Disscorso del neoeletto Presidente Giosuè Langone
alla 34.a Assemblea Generale del 19 marzo 2002

 

 

Cara presidente onoraria,
gentile dott. Masi
cari colleghi del consiglio,
cari soci

Sono molto onarato prima di essere stato proposto e poi di essere stato eletto da questa assemblea quale nuovo presidente del comitato di Aarau della Società Dante Alighieri. Io, per natura sono un tipo che non cerca cariche ufficiali, ma questa volta, questa carica che voi mi avete affidato, non posso non accettarla. E non vi nascondo di sentirmi carico di un pesante fardello nel dover succedere ad una personalità dell’ elevatura di Rosemarie Wildi che per oltre 30 anni ha brillantemente guidato la nostra associazione.
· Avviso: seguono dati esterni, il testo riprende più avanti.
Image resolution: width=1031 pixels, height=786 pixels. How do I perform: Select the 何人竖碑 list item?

Io farò tutto il possibile per restare nella scia tracciata da Rosemarie e per mantenere questo alto livello nella nostra associazione. Ciò nonostante, noi viviamo in un tempo in cui la società è in continua trasformazione e quindi anche la nostra associazione non può non adeguarsi ai nuovi tempi. Ritengo anche molto importante, sempre nell’ ambito della nostra attività, naturalmente, una fattiva collaborazione con altre associazioni locali svizzere e italiane. Noi tutti, soci della Dante, abbiamo interessi ed obiettivi comuni da raggiungere. Io sono convinto che questi obiettivi, soltanto con il vostro sostegno e in particolare con il sostegno della Presidente uscente e di tutto il consiglio direttivo li possiamo raggiungere. Io conto sul vostro aiuto e su i vostri preziosi consigli. Da parte mia mi impegnerò con tutte le mie forze.  
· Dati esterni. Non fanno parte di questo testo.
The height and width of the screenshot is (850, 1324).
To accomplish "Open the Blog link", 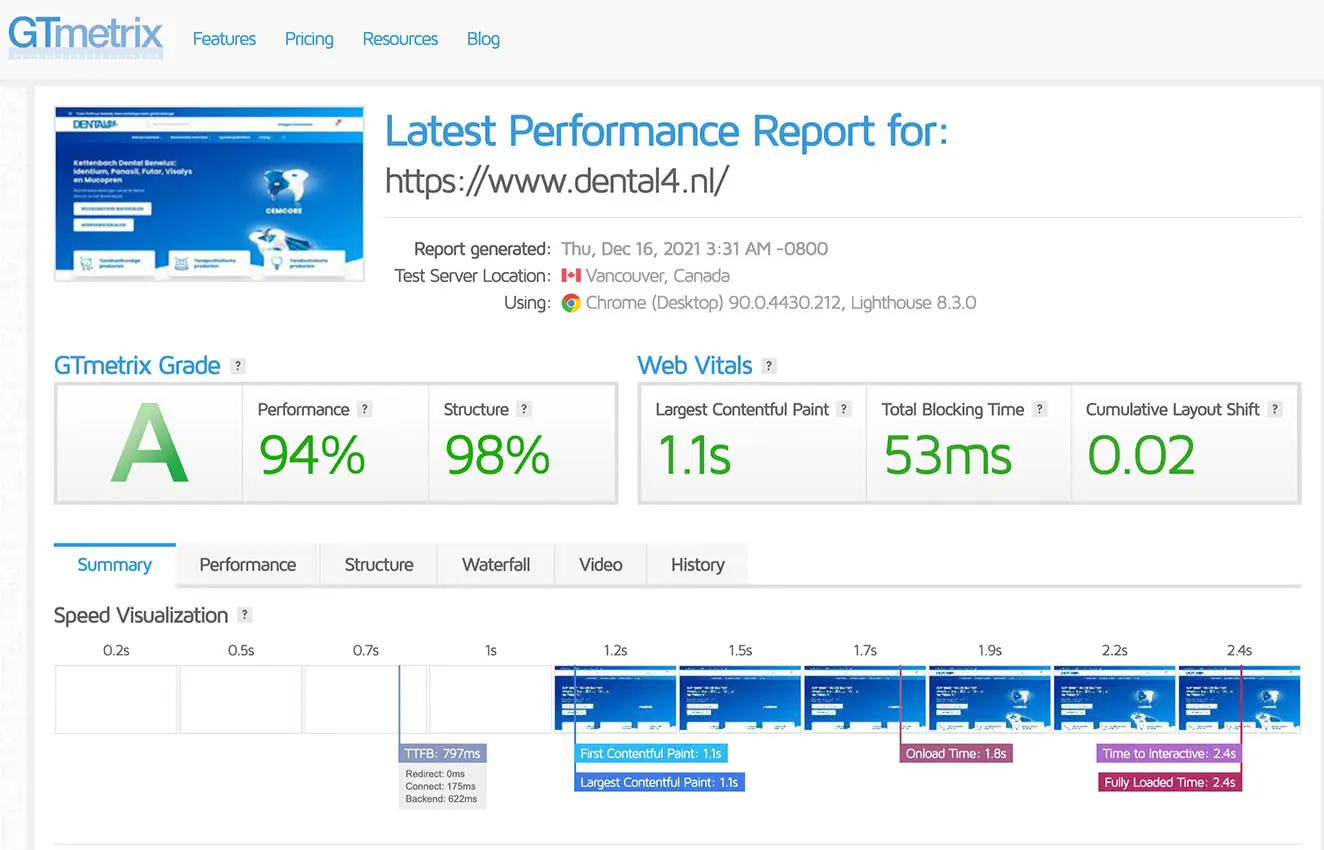I will tap(483, 39).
Prima di concludere mi stà molto a cuore di ringraziare la dott.a Rosemarie Wildi, prima, per aver fondato nel lontano agosto del 1968 (prima data storica del comitato) e poi per il suo brillante lavoro svolto per la nostra associazione, che con questa assemblea segna una seconda data storica. Grazie anche al dott. Masi per averci dato l' onore di essere presente. Un particolare ringraziamento anche a tutti i membri del consiglio direttivo. Grazie anche a tutti i soci qui presenti e non presenti.

 Di nuovo, ancora grazie per la vostra fiducia in me. Grazie.